**Consigne donnée 1**
Recopiez à l'identique, dans l'entretien sur la bande dessinée ci-dessous, le passage qui commence par les mots contenant «Pour en revenir» et se termine par «en France ?».

**Texte affiché**
Di Rosa : Tout à fait d’accord avec toi, sauf pour Godard, qui est cité par tous les cinéastes américains, à l’instar de Quentin Tarantino. S’ils le citent tous, c’est qu’il a dû avoir un certain talent.
Pour en revenir à la BD vis à vis de l’art contemporain, je pense que la chance de la BD, c’est qu’il n’existe plus de grand mouvement dans l’art contemporain. Par exemple, avant, lorsque l’on se rendait dans une foire d’art contemporain, il y avait une sorte de dominante chaque année.
Selon vous, quel est le grand mouvement dans la bande dessinée d’aujourd’hui en France ?
Druillet : Aujourd’hui, nous avons un courant d’écrivains graphiques dans la bande dessinée, avec les Sfar, Blain et Larcenet, qui sont dans la continuité de Reiser ou Claire Brétécher. Par exemple, le travail de Riad Sattouf sur La Vie des jeunes publié dans Charlie Hebdo [Publié chez L’Association. NDLR] va rester parce que c’est le témoignage d’un siècle, d’une époque...
Di Rosa : Comme le travail de Reiser...
Druillet : Effectivement, comme Reiser. Tu me l’as ôté de la bouche, si j’ose le dire (rires).
Donc, ce n’est pas encore un mouvement comme on pu avoir le mouvement Pilote, par exemple, mais on assiste à un retour sur la réalité, sur le social. Il y a une interrogation sur la société sous la forme d’écriture dessinée. Je trouve cela tout à fait honorable !
Un jour, quelqu’un m’a dit qu’aujourd’hui, il n’y avait plus de grands dinosaures comme Moebius ou moi. Je lui ai répondu qu’on en avait rien à foutre, car l’intérêt de la bande dessinée c’est que c’est un moyen d’expression à multiples branches. Et cette activité actuelle qui est un mouvement littéraire graphique fait entièrement partie de la bande dessinée. C’est la diversité !
Je suis passionné par les nouvelles générations, que j’adore ! Riad Sattouf est génial ! Sfar, qui s’est lancé dans le cinéma, prouve encore la richesse des gens de notre milieu. Osons un parallèle avec la période du Quattrocento, la Première Renaissance dans l’art, on voyait que les artistes faisaient aussi bien du dessin que de la peinture et de la sculpture ; ils dessinaient des jardins, etc. Aujourd’hui, on vois un peu la même chose car les auteurs de BD deviennent des vrais touche-à-tout. On fait du multimédia. J’ai compris que pour grandir dans mon art, il fallait que je m’ouvre à tout les domaines de la création et de l’artisanat, et je fais cela depuis 30 ou 40 ans. On voit aussi cela dans les nouvelles générations.

**Données enregistrées**
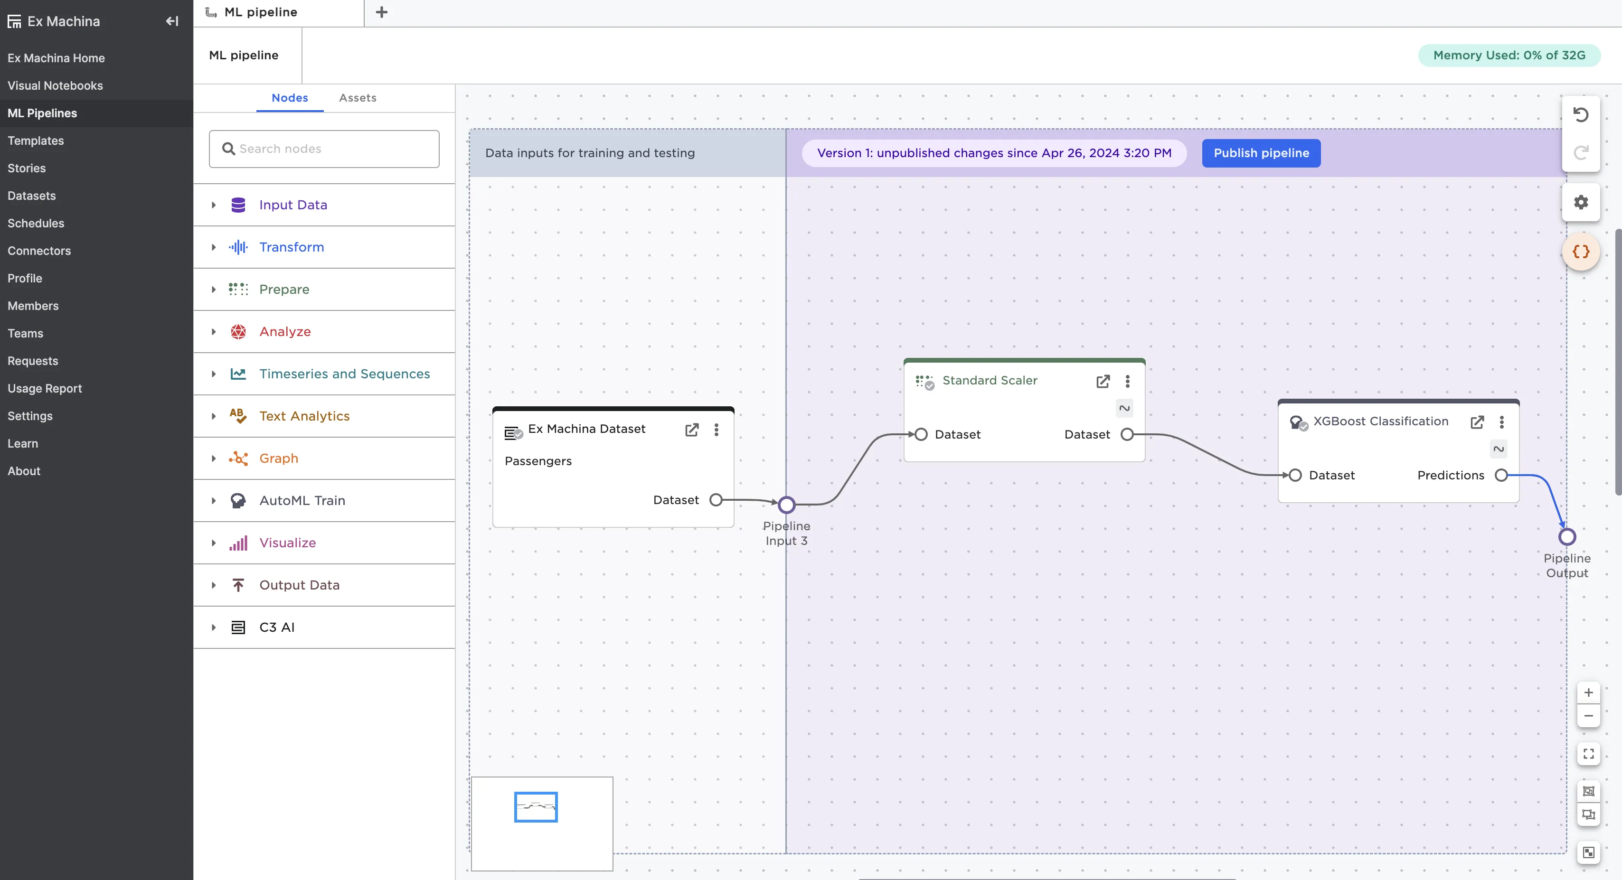This screenshot has width=1622, height=880.
Task: Zoom in canvas with plus button
Action: [1588, 692]
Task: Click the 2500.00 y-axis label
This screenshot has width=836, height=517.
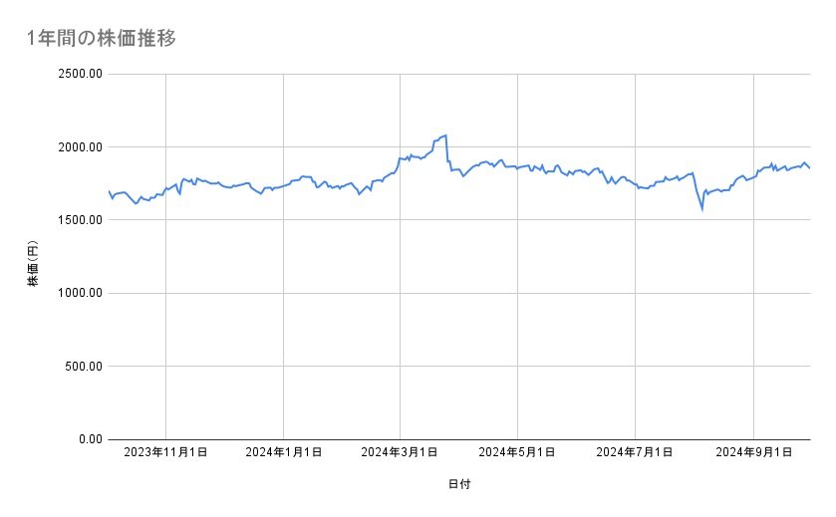Action: point(78,74)
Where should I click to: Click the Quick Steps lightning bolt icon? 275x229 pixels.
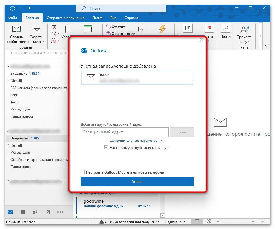tap(162, 29)
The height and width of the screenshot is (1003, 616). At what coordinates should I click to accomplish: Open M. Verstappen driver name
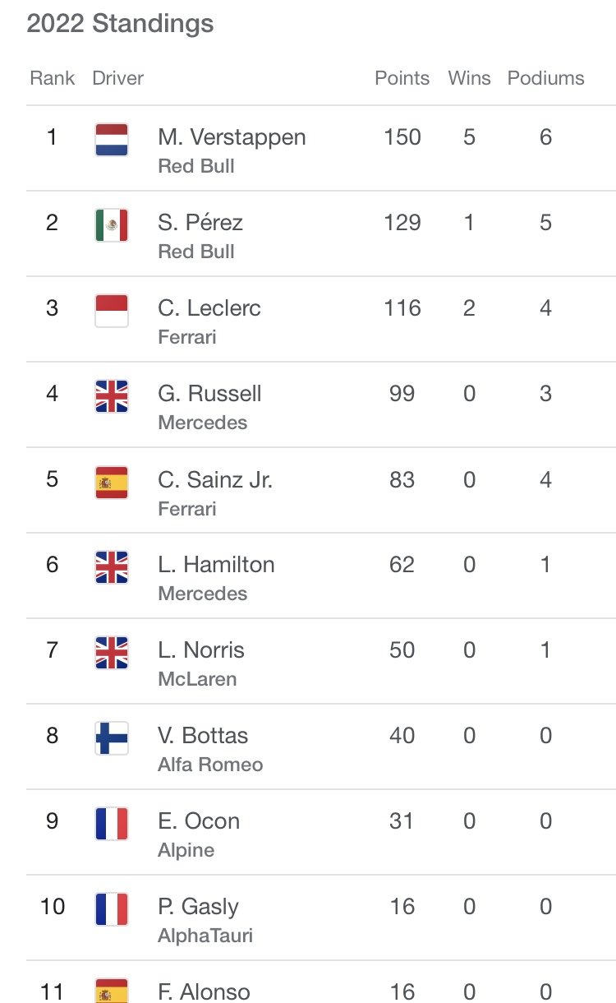232,136
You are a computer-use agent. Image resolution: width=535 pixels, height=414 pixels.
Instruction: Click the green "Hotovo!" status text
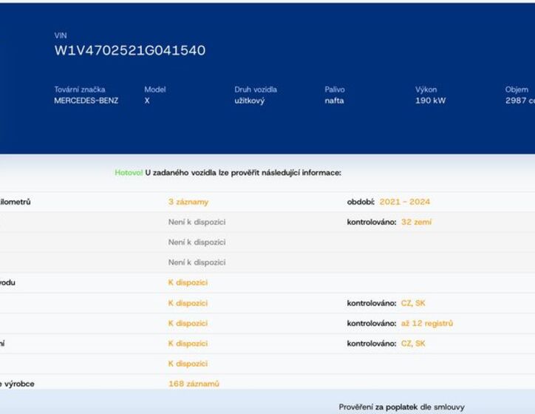coord(129,172)
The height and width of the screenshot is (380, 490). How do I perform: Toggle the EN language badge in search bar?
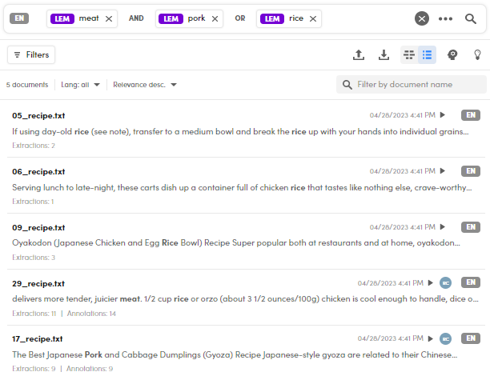[19, 18]
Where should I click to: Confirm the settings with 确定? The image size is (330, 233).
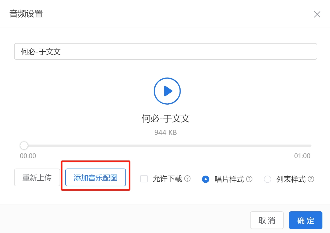click(306, 220)
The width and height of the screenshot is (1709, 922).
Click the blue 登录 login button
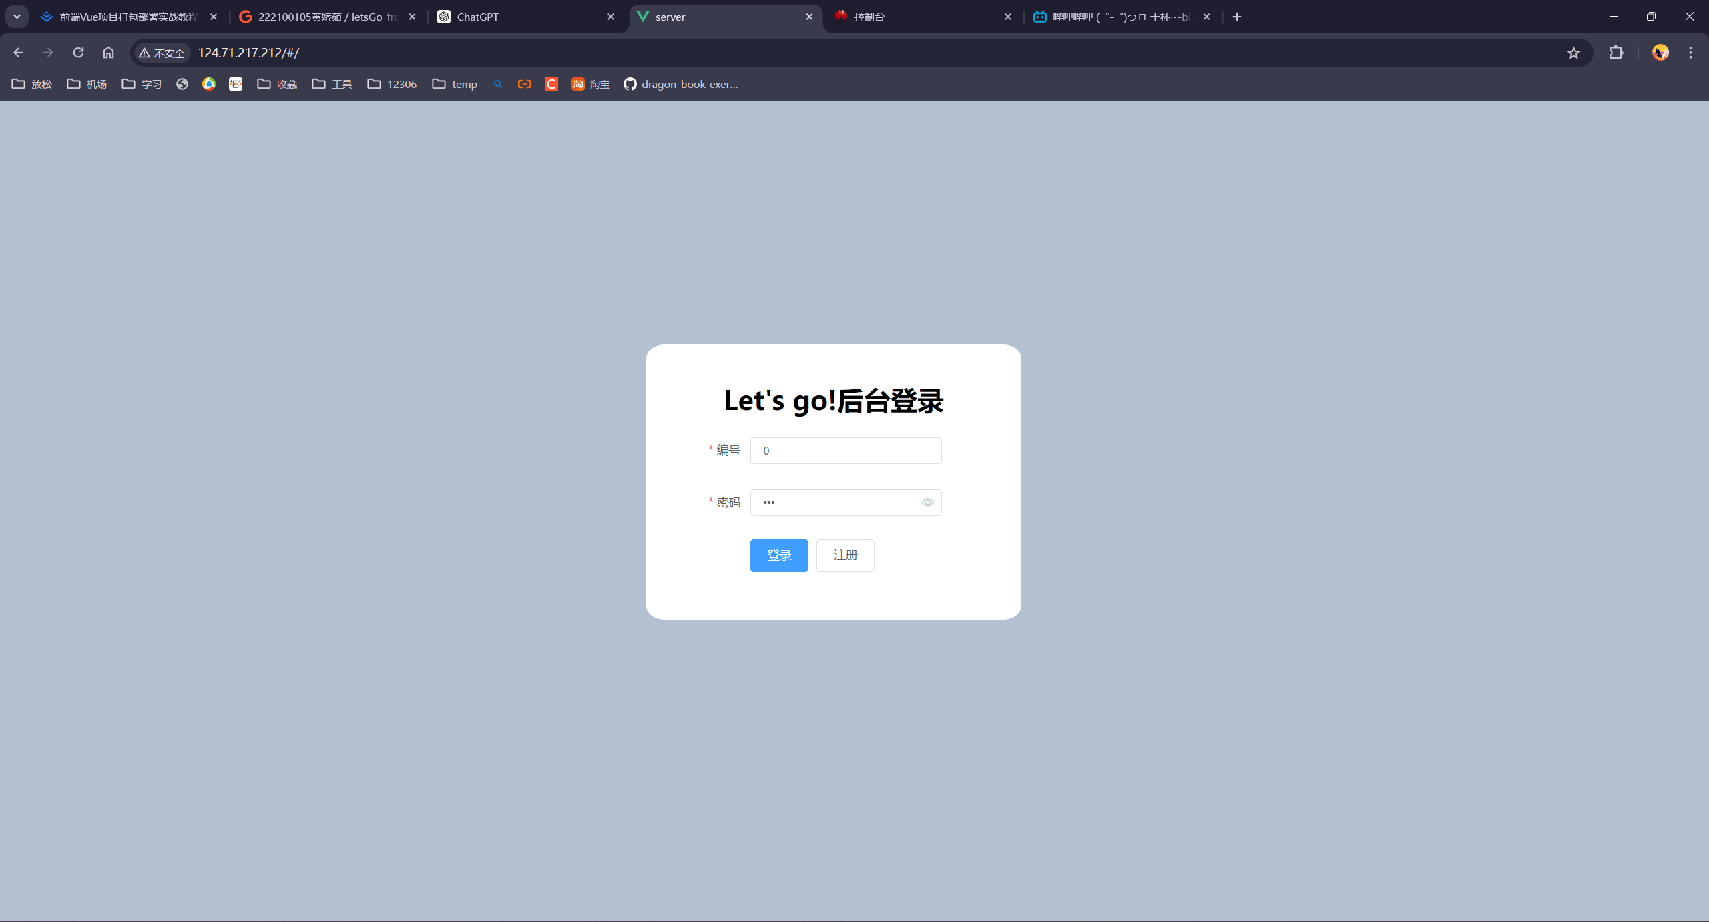(x=778, y=555)

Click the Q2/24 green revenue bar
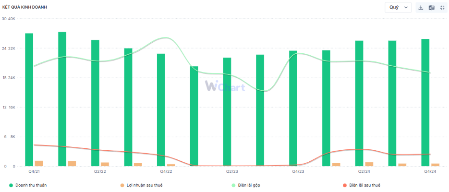(x=359, y=103)
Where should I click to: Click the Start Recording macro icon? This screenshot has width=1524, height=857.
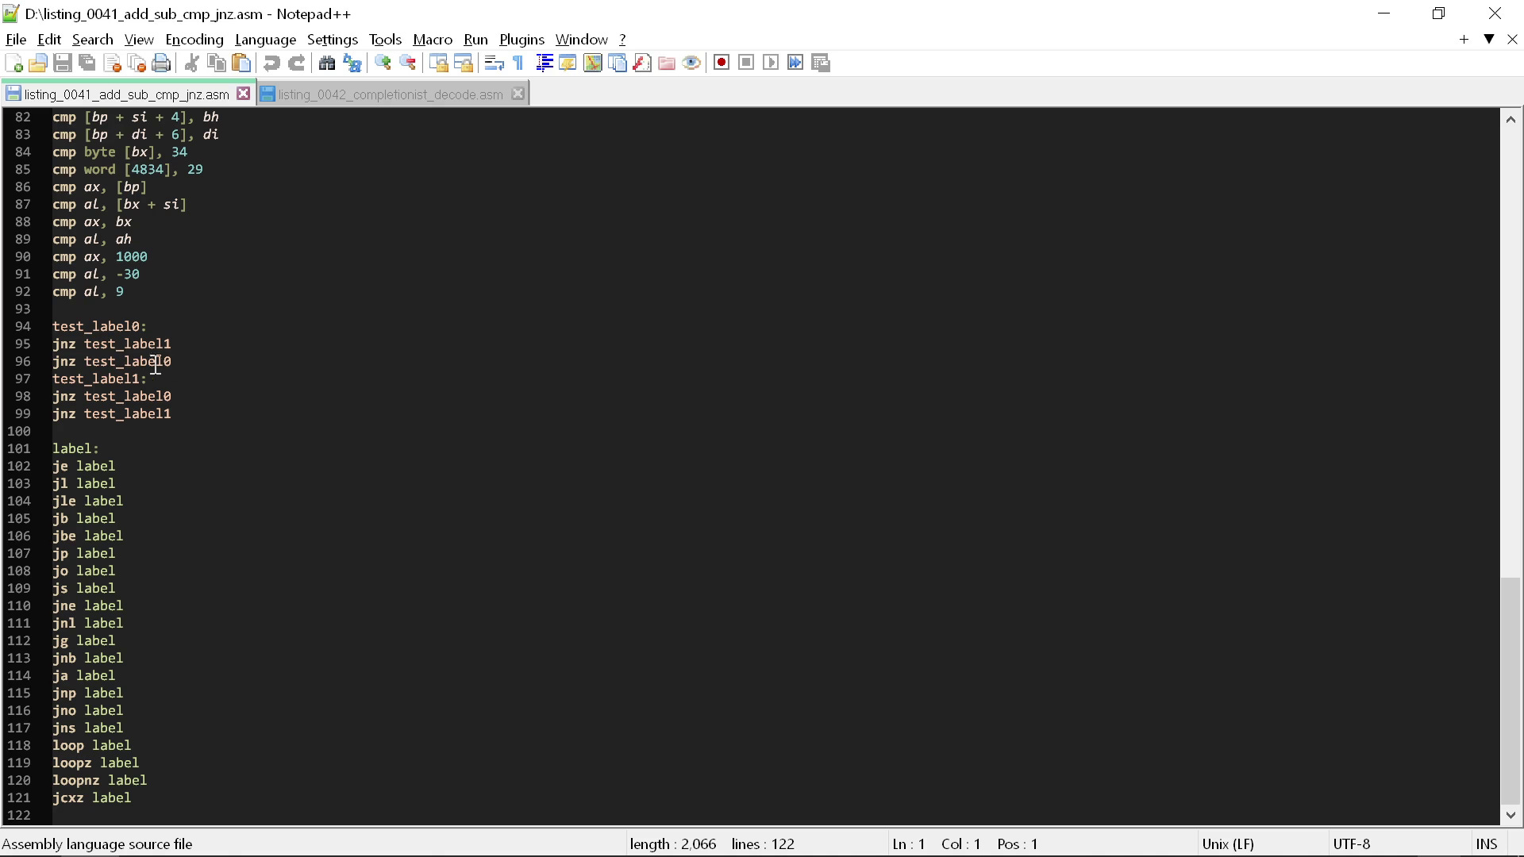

**Consigne donnée 2**
Répétez mot pour mot les lignes des enregistrements ci-dessus, depuis celle qui contient «Click the Q2/24 green revenue bar» jusqu'à la fin des enregistrements, ces deux bouts compris. Laissez les images de côté.

**Réponse complète 1**
Pour en revenir à la BD vis à vis de l’art contemporain, je pense que la chance de la BD, c’est qu’il n’existe plus de grand mouvement dans l’art contemporain. Par exemple, avant, lorsque l’on se rendait dans une foire d’art contemporain, il y avait une sorte de dominante chaque année.
Selon vous, quel est le grand mouvement dans la bande dessinée d’aujourd’hui en France ?

**Réponse complète 2**
Click the Q2/24 green revenue bar
(x=359, y=103)
Where should I click to: Click the Start Recording macro icon? This screenshot has width=1524, height=857.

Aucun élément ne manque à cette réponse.